Heartbeat fallback (for non-MDE devices with Log Analytics agent only):

// Fallback: Use Heartbeat table when DeviceInfo returns 0 results (device not MDE-onboarded)
let totalDays = 97;
Heartbeat
| where TimeGenerated > ago(1d * totalDays)
| where Computer has "<DEVICE_NAME>"
| summarize 
    FirstHeartbeat = min(TimeGenerated),
    LastHeartbeat = max(TimeGenerated),
    HeartbeatCount = count()
    by Day = bin(TimeGenerated, 1d)
| order by Day asc

Interpretation:

Gaps between days = device was powered off (or MDE sensor was inactive). Count the rows to determine total days online vs. the full analysis window.
SensorHealthState values: Active (sensor reporting normally), Inactive (sensor not communicating), Misconfigured (partial telemetry). Use to assess data quality.
Intermittent devices (online <30% of baseline window) will produce artificially diluted baseline daily averages. A single power-on session will appear as a large volume spike. This is a mathematical artifact, not genuine drift.
Consistent daily presence confirms the baseline daily average is representative — volume spikes are more meaningful.
Use case: When a device shows elevated Volume ratio (>200%) but low Process/Account/Chain diversity ratios, check DeviceInfo first. If the device was only online 5 days out of 90, the 312% volume ratio is expected.
Example: A device with 4,243 baseline events spread across only 4 power-on sessions (~40 hrs total) has a "true" daily average of ~1,060 events/session-day, not the diluted ~47 events/calendar-day. A recent session producing 1,031 events is exactly normal.
Why DeviceInfo over Heartbeat: DeviceInfo is generated by the MDE sensor (~hourly entity snapshots) and covers all Defender-onboarded devices. Heartbeat requires a Log Analytics agent (AMA/MMA) which many MDE-only devices don't have. In testing, DeviceInfo showed 28 days of coverage where Heartbeat showed only 3 days for the same device.
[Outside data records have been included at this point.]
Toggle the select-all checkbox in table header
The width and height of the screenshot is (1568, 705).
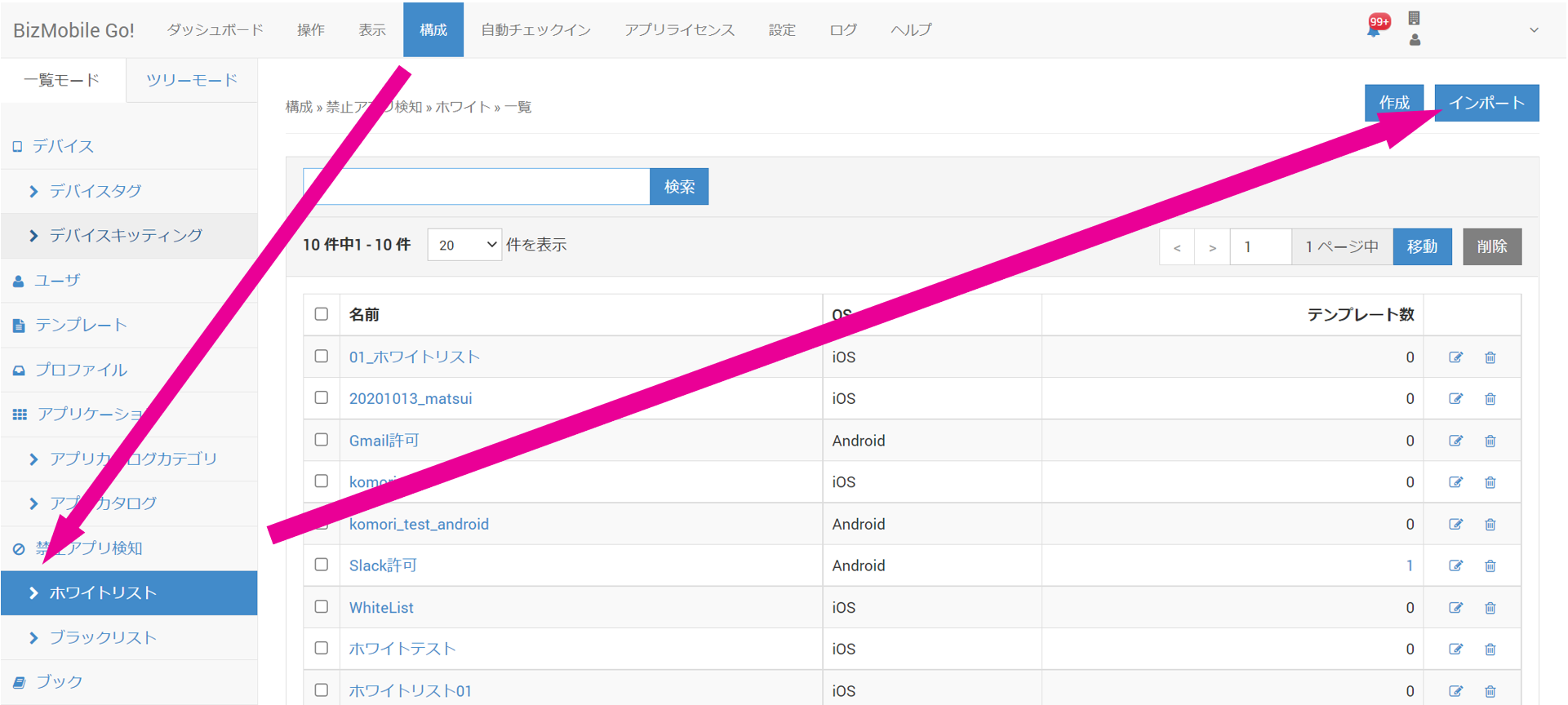(x=322, y=314)
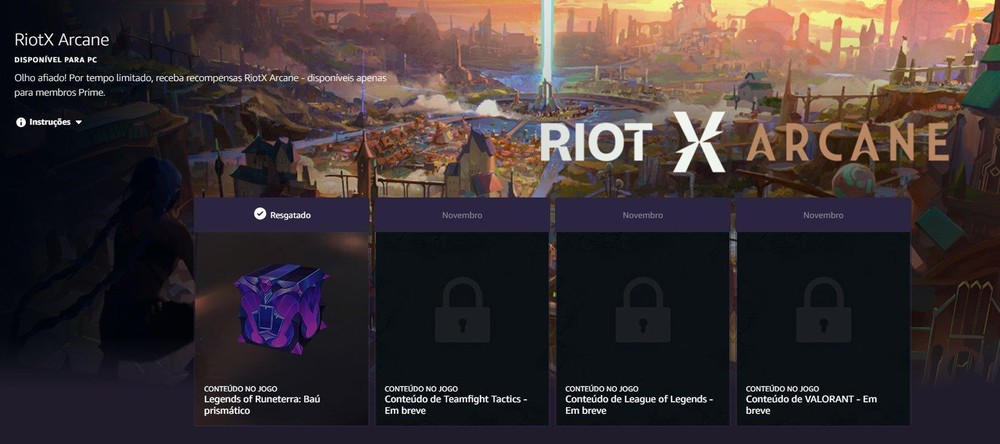Screen dimensions: 1000x444
Task: Open Legends of Runeterra: Baú prismático title
Action: point(261,405)
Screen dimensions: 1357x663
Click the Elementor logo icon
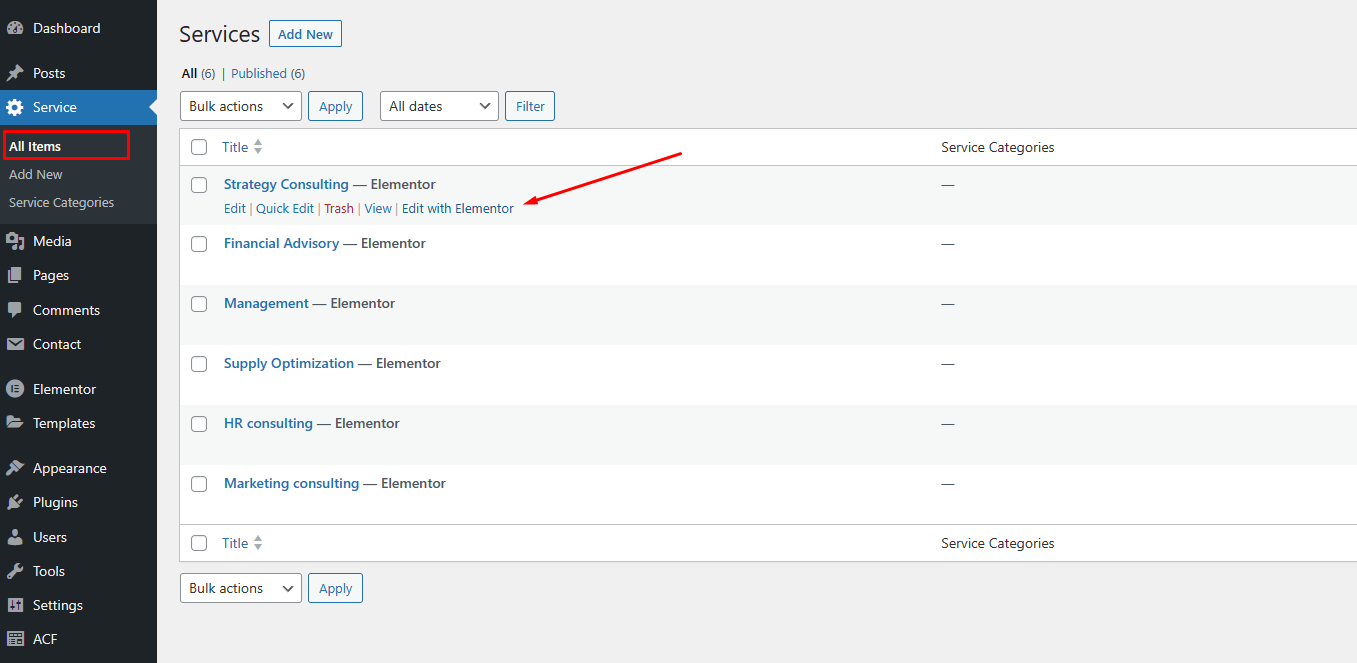(15, 389)
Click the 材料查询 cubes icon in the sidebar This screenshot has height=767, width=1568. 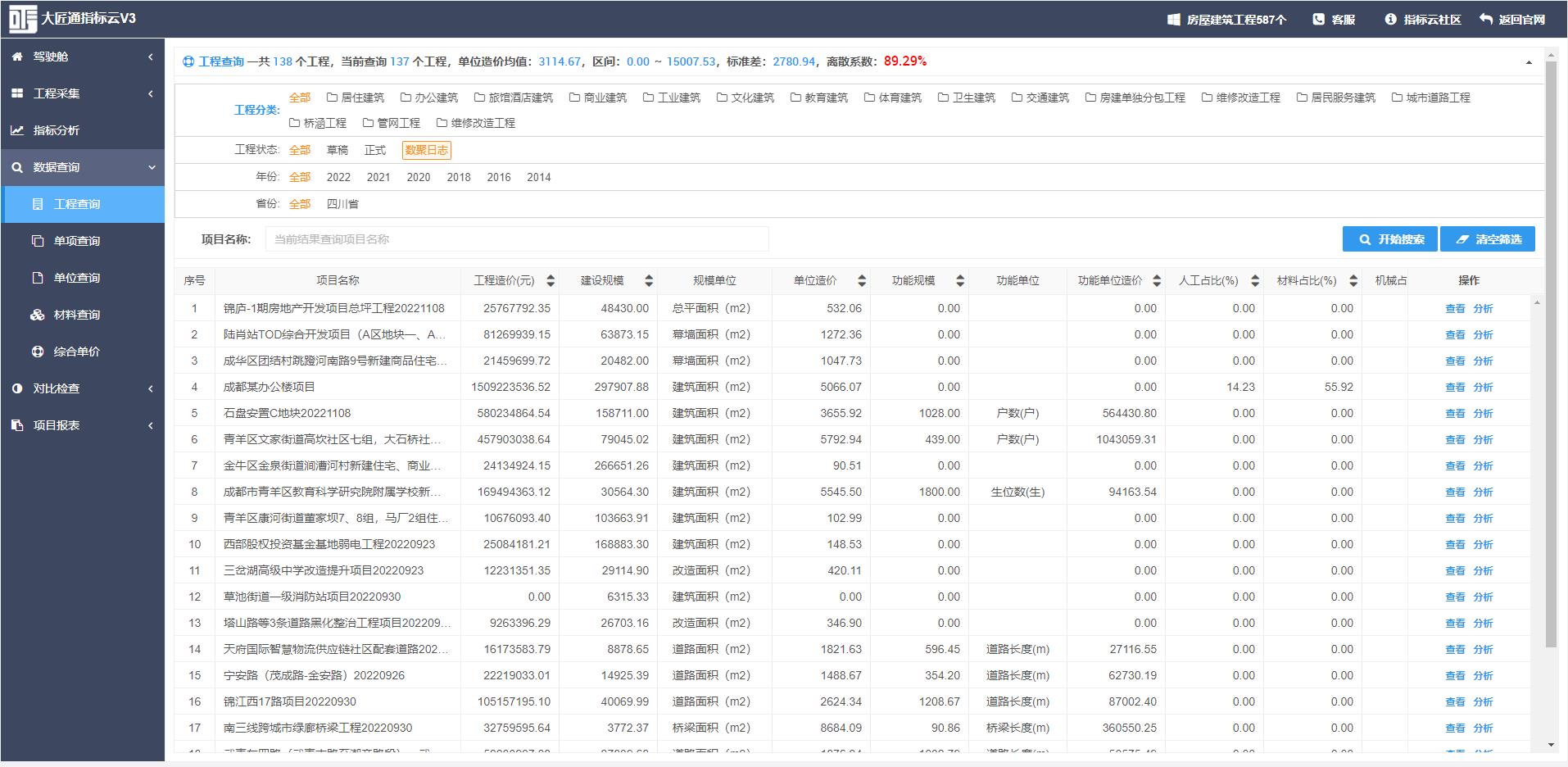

Query 22: Per-Session Process Volume (Device Corroboration)

// Corroboration query: Show event volume and diversity per power-on session
// Confirms events are concentrated in short bursts, not spread evenly
// Substitute <DEVICE_NAME> with the target device hostname
let totalDays = 97; // Intentionally wider than the drift analysis window (default 7d) to capture per-session behavior across the device's full power-on history
DeviceProcessEvents
| where TimeGenerated > ago(1d * totalDays)
| where DeviceName has "<DEVICE_NAME>"
| summarize 
    Events = count(),
    UniqueProcesses = dcount(FileName),
    UniqueAccounts = dcount(AccountName),
    FirstEvent = min(TimeGenerated),
    LastEvent = max(TimeGenerated)
    by Day = bin(TimeGenerated, 1d)
| extend SessionDuration = LastEvent - FirstEvent
| order by Day asc

Interpretation:

Per-session event volumes should be compared across sessions. If each power-on session produces roughly similar event counts (600–1,500), the behavior is consistent regardless of how infrequently the device is used.
SessionDuration shows how long the device was active per day. Cross-reference with DeviceInfo FirstSeen/LastSeen for validation.
Process diversity per session (UniqueProcesses) should be similar across sessions. If the most recent session shows 90+ unique processes and baseline sessions also show 70–90+, the diversity is normal — the same software runs each time the device boots.
Use in report: Include a power-on session table in the Flagged Device Deep Dive to contextualize why the volume ratio is elevated. Note: "Volume-driven score inflation due to intermittent usage pattern — per-session behavior is consistent with baseline sessions."

Report Template

Inline Chat Report Structure (Fleet-Wide)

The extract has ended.